4. Fresh Fruit
Like nuts, fruit is delicious eaten in its natural state and requires little or no preparation. The trick to eating more fruit is putting it somewhere your family will be likely to notice and eat it. Try placing fruit in an attractive, eye-catching bowl that you keep in the center of your table or on the kitchen counter. Serve fruit instead of sugar-laden cake or pie for dessert. Slip an apple or an orange into a backpack, purse or briefcase to enjoy as a snack at work or at school. For variety, experiment with some of the exotic fruits that are becoming more readily available in supermarkets.
Even people who usually don’t like beans often enjoy eating hummus. Buy pre-cut carrots or celery and a container of hummus for a no-fuss delicious snack that contains healthful bean protein that your brain will adore. Prepared hummus comes in many interesting flavors, so try as many as appeal to you.
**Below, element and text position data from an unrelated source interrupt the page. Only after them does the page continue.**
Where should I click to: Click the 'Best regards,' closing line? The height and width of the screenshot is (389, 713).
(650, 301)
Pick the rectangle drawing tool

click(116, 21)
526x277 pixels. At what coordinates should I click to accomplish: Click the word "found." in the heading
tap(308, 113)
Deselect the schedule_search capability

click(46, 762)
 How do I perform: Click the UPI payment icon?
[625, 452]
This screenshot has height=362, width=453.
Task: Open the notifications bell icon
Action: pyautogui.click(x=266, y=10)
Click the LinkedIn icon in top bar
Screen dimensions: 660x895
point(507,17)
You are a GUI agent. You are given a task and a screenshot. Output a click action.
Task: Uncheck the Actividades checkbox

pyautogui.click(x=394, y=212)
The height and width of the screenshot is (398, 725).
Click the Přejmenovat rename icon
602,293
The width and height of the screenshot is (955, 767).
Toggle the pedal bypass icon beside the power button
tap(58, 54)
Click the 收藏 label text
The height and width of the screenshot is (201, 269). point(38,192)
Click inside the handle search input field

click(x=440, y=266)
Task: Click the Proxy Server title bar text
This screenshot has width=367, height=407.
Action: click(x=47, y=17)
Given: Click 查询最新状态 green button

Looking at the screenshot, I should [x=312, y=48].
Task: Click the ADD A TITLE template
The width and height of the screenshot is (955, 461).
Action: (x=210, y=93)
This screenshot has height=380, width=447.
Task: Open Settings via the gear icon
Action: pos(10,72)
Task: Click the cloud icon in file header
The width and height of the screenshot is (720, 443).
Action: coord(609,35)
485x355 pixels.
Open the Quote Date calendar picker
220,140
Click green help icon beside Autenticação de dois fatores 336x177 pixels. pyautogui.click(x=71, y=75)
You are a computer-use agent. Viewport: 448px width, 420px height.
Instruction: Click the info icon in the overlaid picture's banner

You could also make hummus yourself, using canned garbanzo beans and tahini in a jar. It’s easy to make, and best of all, the flavors will be especially intense.
Incorporating foods from the Mediterranean diet into your daily life is one of the easiest changes you can make to improve your health, and it is potentially one of the most valuable. After you have experienced how simple it is to prepare and enjoy these brain-nourishing foods, you are likely to want to add even more of them to your table. Consequently, both your health benefits and your mealtime enjoyment will increase many times over.